Anno 4 n. 73 - 10 Giugno 2004

DOP MARCHE AL VIA
Partito l’iter ufficiale per il riconoscimento

Pubblicata sulla Gazzetta Ufficiale la proposta di Disciplinare per quella che sarà la DOP Marche.

E’ il primo importante traguardo sull’impegnativo percorso che ogni Extra Vergine si deve imporre per giungere all’ottenimento della protezione europea e potersi fregiare della Denominazione di Origine Protetta.

In un mercato che sempre più premia la qualità riconosciuta e certificata, in un mercato sempre più globalizzato che se allarga i confini moltiplica anche i rischi della pirateria e della contraffazione, l’impegno dei produttori ad applicare normative rigide e severe come quelle imposte dalla Comunità, è la garanzia che il Consumatore esigerà sempre di più.

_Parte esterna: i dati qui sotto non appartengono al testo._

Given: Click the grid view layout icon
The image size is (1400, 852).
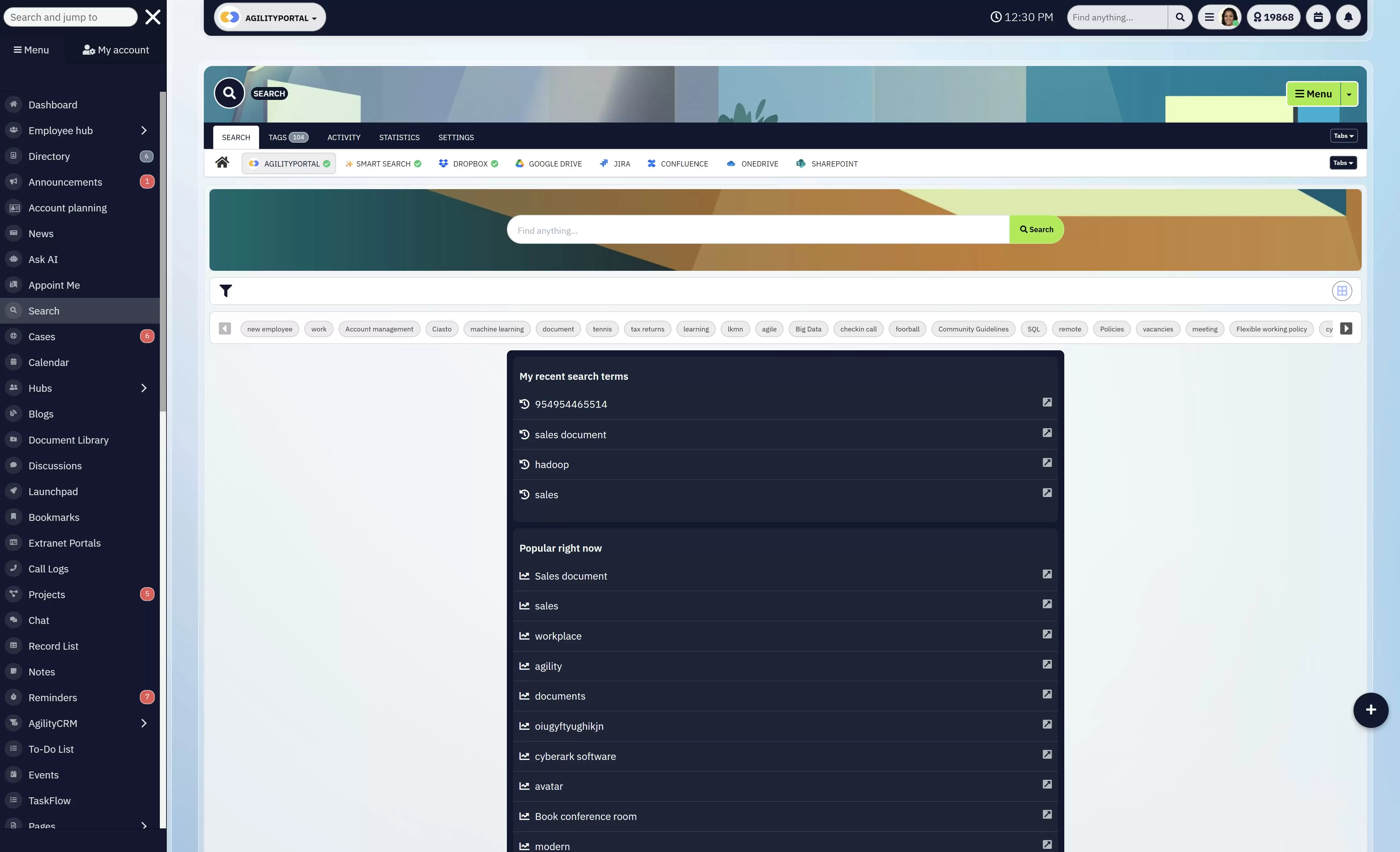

Soddisfazione, quindi, per il Consorzio “Marche Extravergine” per il parere favorevole espresso dal Ministero delle Politiche Agricole e Forestali alla proposta di riconoscimento della DOP per gli Oli Extra Vergini estratti da olive prodotte nelle zone indicate in provincia di Pesaro, Ancona, Macerata e Ascoli Piceno., Oli che al confezionamento dovranno apparire di colore giallo-verde, dall’odore e sapore fruttato.

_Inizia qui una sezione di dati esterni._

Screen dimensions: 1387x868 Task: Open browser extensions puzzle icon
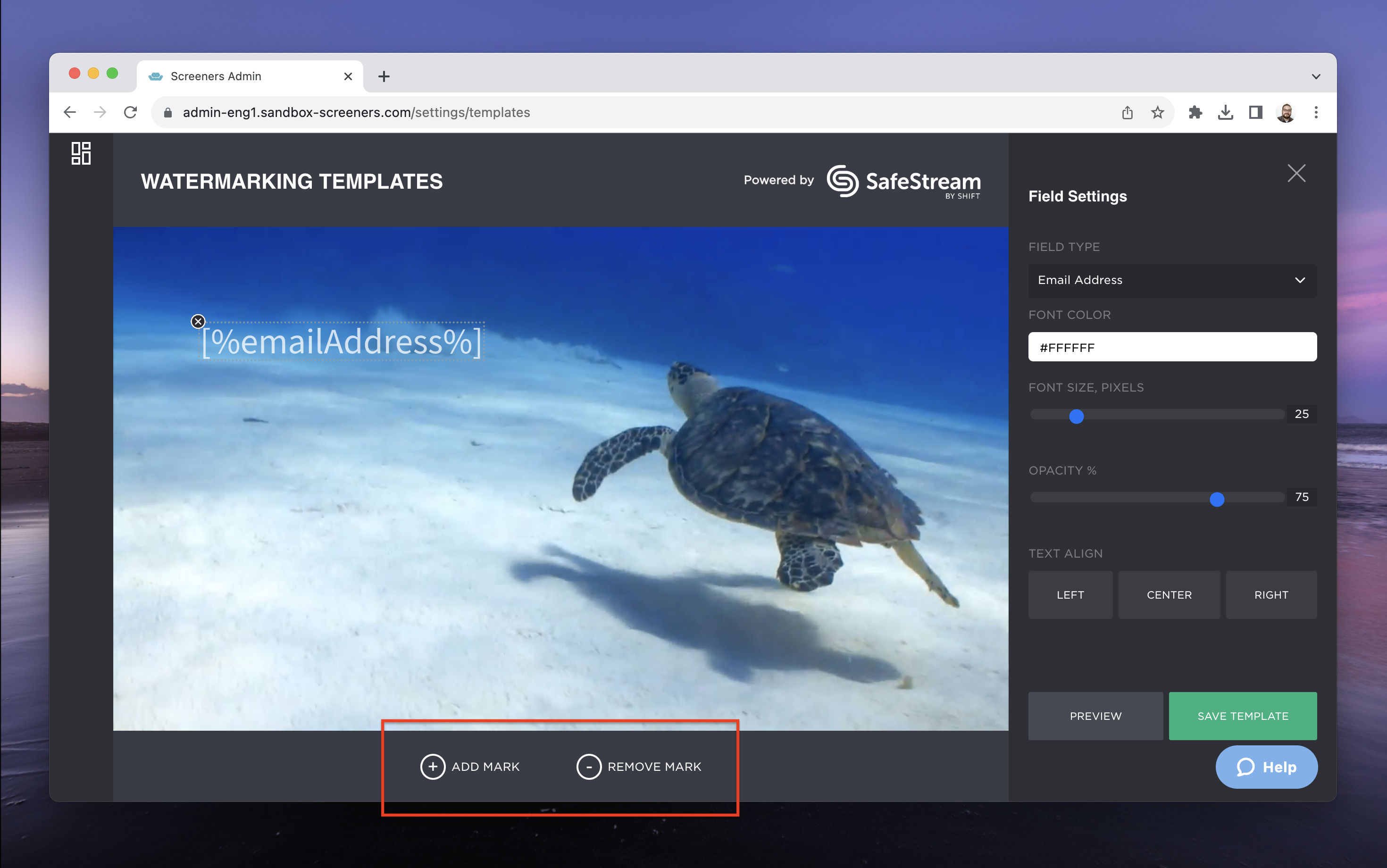(1195, 113)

“Un risultato che è il frutto di un impegno costante, perseguito anche quando sembrava che insormontabili ostacoli di carattere burocratico avessero decretato la fine del progetto”, hanno detto il Presidente di Coldiretti Macerata Luciano Fuselli e Franco Verdicchio dell’APROL.

Intanto sono scattati i trenta giorni che decorrono dalla data di pubblicazione sulla Gazzetta Ufficiale. E’ il periodo entro il quale dovranno essere presentati eventuali osservazioni o ricorsi al disciplinare di produzione. Decorso il termine senza obiezioni, la pratica proseguirà il suo cammino con l’inoltro ai competenti organi comunitari.